┌─ Records for this exercise

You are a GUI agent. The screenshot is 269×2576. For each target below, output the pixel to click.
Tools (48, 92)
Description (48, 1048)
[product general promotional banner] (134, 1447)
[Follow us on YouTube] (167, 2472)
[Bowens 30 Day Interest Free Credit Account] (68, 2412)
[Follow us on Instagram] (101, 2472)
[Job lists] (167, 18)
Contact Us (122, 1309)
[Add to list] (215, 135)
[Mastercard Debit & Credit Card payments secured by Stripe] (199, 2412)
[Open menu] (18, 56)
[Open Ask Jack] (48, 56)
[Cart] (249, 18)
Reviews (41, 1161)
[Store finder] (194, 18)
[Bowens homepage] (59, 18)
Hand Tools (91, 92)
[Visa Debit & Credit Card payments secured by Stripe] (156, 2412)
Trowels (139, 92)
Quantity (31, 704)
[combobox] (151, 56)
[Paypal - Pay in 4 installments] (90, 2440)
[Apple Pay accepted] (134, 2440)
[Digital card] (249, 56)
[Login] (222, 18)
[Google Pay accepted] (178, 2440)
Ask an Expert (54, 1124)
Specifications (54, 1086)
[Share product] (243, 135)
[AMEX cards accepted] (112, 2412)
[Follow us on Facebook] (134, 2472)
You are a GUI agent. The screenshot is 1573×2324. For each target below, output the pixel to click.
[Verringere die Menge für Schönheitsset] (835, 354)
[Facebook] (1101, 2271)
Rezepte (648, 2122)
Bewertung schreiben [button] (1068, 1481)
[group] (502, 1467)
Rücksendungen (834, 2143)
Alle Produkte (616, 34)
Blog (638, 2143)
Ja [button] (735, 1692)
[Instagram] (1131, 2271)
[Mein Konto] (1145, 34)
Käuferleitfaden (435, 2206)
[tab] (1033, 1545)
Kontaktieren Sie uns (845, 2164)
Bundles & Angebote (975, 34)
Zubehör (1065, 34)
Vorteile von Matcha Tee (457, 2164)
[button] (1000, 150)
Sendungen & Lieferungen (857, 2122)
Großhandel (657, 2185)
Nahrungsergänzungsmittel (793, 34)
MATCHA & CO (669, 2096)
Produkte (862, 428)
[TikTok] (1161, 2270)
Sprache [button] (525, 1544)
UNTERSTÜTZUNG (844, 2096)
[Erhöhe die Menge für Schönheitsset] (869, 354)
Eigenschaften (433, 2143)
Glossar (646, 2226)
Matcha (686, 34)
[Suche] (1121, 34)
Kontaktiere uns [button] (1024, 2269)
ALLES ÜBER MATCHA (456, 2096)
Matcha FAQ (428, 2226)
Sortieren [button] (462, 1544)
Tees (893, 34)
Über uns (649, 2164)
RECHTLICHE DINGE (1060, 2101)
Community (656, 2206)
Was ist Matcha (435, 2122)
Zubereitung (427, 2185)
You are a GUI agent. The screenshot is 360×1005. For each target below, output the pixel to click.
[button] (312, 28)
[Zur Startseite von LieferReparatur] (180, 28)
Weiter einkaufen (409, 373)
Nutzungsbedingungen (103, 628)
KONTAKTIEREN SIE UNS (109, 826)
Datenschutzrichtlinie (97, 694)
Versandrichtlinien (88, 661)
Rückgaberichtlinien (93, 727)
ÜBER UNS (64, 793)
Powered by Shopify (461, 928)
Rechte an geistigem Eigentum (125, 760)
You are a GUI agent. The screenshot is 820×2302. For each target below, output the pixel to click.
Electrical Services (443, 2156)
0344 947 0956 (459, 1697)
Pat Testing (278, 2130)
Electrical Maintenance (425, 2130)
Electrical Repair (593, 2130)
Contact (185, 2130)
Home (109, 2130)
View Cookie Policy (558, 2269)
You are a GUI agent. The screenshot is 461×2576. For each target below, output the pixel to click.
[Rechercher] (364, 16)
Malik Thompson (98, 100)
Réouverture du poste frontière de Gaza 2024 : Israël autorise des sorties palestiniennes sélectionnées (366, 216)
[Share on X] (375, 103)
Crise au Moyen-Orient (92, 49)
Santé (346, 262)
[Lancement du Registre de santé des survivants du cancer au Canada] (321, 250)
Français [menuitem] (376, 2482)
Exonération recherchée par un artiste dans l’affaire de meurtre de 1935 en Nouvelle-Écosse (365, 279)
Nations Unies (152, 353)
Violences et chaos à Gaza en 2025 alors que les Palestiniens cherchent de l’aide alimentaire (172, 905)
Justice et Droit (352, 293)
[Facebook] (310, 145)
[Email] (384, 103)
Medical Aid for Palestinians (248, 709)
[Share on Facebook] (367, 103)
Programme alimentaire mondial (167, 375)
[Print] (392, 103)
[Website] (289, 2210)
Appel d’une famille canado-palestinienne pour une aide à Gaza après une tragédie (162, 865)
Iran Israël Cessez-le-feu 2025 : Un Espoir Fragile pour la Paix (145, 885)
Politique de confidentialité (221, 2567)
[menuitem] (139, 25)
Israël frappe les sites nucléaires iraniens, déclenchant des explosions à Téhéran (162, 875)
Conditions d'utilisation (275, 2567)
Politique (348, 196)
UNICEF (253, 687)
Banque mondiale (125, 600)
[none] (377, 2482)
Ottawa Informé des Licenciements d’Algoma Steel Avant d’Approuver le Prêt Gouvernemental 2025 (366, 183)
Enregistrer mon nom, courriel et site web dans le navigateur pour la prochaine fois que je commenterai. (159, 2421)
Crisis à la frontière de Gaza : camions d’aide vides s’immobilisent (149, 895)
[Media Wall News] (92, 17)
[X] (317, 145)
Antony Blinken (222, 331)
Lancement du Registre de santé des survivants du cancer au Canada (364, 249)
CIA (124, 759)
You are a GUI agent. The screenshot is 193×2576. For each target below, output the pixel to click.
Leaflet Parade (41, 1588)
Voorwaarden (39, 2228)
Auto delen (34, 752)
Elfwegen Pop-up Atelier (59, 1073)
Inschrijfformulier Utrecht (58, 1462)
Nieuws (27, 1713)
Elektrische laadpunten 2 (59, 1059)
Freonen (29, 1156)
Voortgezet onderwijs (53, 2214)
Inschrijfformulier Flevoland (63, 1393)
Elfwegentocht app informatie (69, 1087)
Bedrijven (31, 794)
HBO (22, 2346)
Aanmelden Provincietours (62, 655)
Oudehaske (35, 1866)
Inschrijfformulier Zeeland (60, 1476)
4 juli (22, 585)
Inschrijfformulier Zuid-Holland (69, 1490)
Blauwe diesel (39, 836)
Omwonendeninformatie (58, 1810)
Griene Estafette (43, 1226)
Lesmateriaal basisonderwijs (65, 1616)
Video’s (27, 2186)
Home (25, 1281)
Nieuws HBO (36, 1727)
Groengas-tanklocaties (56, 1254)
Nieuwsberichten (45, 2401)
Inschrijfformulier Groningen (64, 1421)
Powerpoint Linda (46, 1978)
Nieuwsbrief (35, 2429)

└─

:: Exercise instructions ::
Type the records out again. Match them exactly.

:: Response box ::
You are a GUI agent. The screenshot is 269×2576. For each target below, output the pixel to click.
Tools (48, 92)
Description (48, 1048)
[product general promotional banner] (134, 1447)
[Follow us on YouTube] (167, 2472)
[Bowens 30 Day Interest Free Credit Account] (68, 2412)
[Follow us on Instagram] (101, 2472)
[Job lists] (167, 18)
Contact Us (122, 1309)
[Add to list] (215, 135)
[Mastercard Debit & Credit Card payments secured by Stripe] (199, 2412)
[Open menu] (18, 56)
[Open Ask Jack] (48, 56)
[Cart] (249, 18)
Reviews (41, 1161)
[Store finder] (194, 18)
[Bowens homepage] (59, 18)
Hand Tools (91, 92)
[Visa Debit & Credit Card payments secured by Stripe] (156, 2412)
Trowels (139, 92)
Quantity (31, 704)
[combobox] (151, 56)
[Paypal - Pay in 4 installments] (90, 2440)
[Apple Pay accepted] (134, 2440)
[Digital card] (249, 56)
[Login] (222, 18)
[Google Pay accepted] (178, 2440)
Ask an Expert (54, 1124)
Specifications (54, 1086)
[Share product] (243, 135)
[AMEX cards accepted] (112, 2412)
[Follow us on Facebook] (134, 2472)
You are a GUI agent. The screenshot is 1573×2324. For each target below, output the pixel to click.
[Verringere die Menge für Schönheitsset] (835, 354)
[Facebook] (1101, 2271)
Rezepte (648, 2122)
Bewertung schreiben [button] (1068, 1481)
[group] (502, 1467)
Rücksendungen (834, 2143)
Alle Produkte (616, 34)
Blog (638, 2143)
Ja [button] (735, 1692)
[Instagram] (1131, 2271)
[Mein Konto] (1145, 34)
Käuferleitfaden (435, 2206)
[tab] (1033, 1545)
Kontaktieren Sie uns (845, 2164)
Bundles & Angebote (975, 34)
Zubehör (1065, 34)
Vorteile von Matcha Tee (457, 2164)
[button] (1000, 150)
Sendungen & Lieferungen (857, 2122)
Großhandel (657, 2185)
Nahrungsergänzungsmittel (793, 34)
MATCHA & CO (669, 2096)
Produkte (862, 428)
[TikTok] (1161, 2270)
Sprache [button] (525, 1544)
UNTERSTÜTZUNG (844, 2096)
[Erhöhe die Menge für Schönheitsset] (869, 354)
Eigenschaften (433, 2143)
Glossar (646, 2226)
Matcha (686, 34)
[Suche] (1121, 34)
Kontaktiere uns [button] (1024, 2269)
ALLES ÜBER MATCHA (456, 2096)
Matcha FAQ (428, 2226)
Sortieren [button] (462, 1544)
Tees (893, 34)
Über uns (649, 2164)
RECHTLICHE DINGE (1060, 2101)
Community (656, 2206)
Was ist Matcha (435, 2122)
Zubereitung (427, 2185)
You are a GUI agent. The screenshot is 360×1005. For each target below, output the pixel to click.
[button] (312, 28)
[Zur Startseite von LieferReparatur] (180, 28)
Weiter einkaufen (409, 373)
Nutzungsbedingungen (103, 628)
KONTAKTIEREN SIE UNS (109, 826)
Datenschutzrichtlinie (97, 694)
Versandrichtlinien (88, 661)
Rückgaberichtlinien (93, 727)
ÜBER UNS (64, 793)
Powered by Shopify (461, 928)
Rechte an geistigem Eigentum (125, 760)
You are a GUI agent. The screenshot is 820×2302. For each target below, output the pixel to click.
Electrical Services (443, 2156)
0344 947 0956 (459, 1697)
Pat Testing (278, 2130)
Electrical Maintenance (425, 2130)
Electrical Repair (593, 2130)
Contact (185, 2130)
Home (109, 2130)
View Cookie Policy (558, 2269)
You are a GUI agent. The screenshot is 461×2576. For each target below, output the pixel to click.
[Rechercher] (364, 16)
Malik Thompson (98, 100)
Réouverture du poste frontière de Gaza 2024 : Israël autorise des sorties palestiniennes sélectionnées (366, 216)
[Share on X] (375, 103)
Crise au Moyen-Orient (92, 49)
Santé (346, 262)
[Lancement du Registre de santé des survivants du cancer au Canada] (321, 250)
Français [menuitem] (376, 2482)
Exonération recherchée par un artiste dans l’affaire de meurtre de 1935 en Nouvelle-Écosse (365, 279)
Nations Unies (152, 353)
Violences et chaos à Gaza en 2025 alors que les Palestiniens cherchent de l’aide alimentaire (172, 905)
Justice et Droit (352, 293)
[Facebook] (310, 145)
[Email] (384, 103)
Medical Aid for Palestinians (248, 709)
[Share on Facebook] (367, 103)
Programme alimentaire mondial (167, 375)
[Print] (392, 103)
[Website] (289, 2210)
Appel d’une famille canado-palestinienne pour une aide à Gaza après une tragédie (162, 865)
Iran Israël Cessez-le-feu 2025 : Un Espoir Fragile pour la Paix (145, 885)
Politique de confidentialité (221, 2567)
[menuitem] (139, 25)
Israël frappe les sites nucléaires iraniens, déclenchant des explosions à Téhéran (162, 875)
Conditions d'utilisation (275, 2567)
Politique (348, 196)
UNICEF (253, 687)
Banque mondiale (125, 600)
[none] (377, 2482)
Ottawa Informé des Licenciements d’Algoma Steel Avant d’Approuver le Prêt Gouvernemental 2025 (366, 183)
Enregistrer mon nom, courriel et site web dans le navigateur pour la prochaine fois que je commenterai. (159, 2421)
Crisis à la frontière de Gaza : camions d’aide vides s’immobilisent (149, 895)
[Media Wall News] (92, 17)
[X] (317, 145)
Antony Blinken (222, 331)
Lancement du Registre de santé des survivants du cancer au Canada (364, 249)
CIA (124, 759)
You are a GUI agent. The screenshot is 193×2576. For each target below, output the pixel to click.
Leaflet Parade (41, 1588)
Voorwaarden (39, 2228)
Auto delen (34, 752)
Elfwegen Pop-up Atelier (59, 1073)
Inschrijfformulier Utrecht (58, 1462)
Nieuws (27, 1713)
Elektrische laadpunten 2 (59, 1059)
Freonen (29, 1156)
Voortgezet onderwijs (53, 2214)
Inschrijfformulier Flevoland (63, 1393)
Elfwegentocht app informatie (69, 1087)
Bedrijven (31, 794)
HBO (22, 2346)
Aanmelden Provincietours (62, 655)
Oudehaske (35, 1866)
Inschrijfformulier Zeeland (60, 1476)
4 juli (22, 585)
Inschrijfformulier Zuid-Holland (69, 1490)
Blauwe diesel (39, 836)
Omwonendeninformatie (58, 1810)
Griene Estafette (43, 1226)
Lesmateriaal basisonderwijs (65, 1616)
Video’s (27, 2186)
Home (25, 1281)
Nieuws HBO (36, 1727)
Groengas-tanklocaties (56, 1254)
Nieuwsberichten (45, 2401)
Inschrijfformulier Groningen (64, 1421)
Powerpoint Linda (46, 1978)
Nieuwsbrief (35, 2429)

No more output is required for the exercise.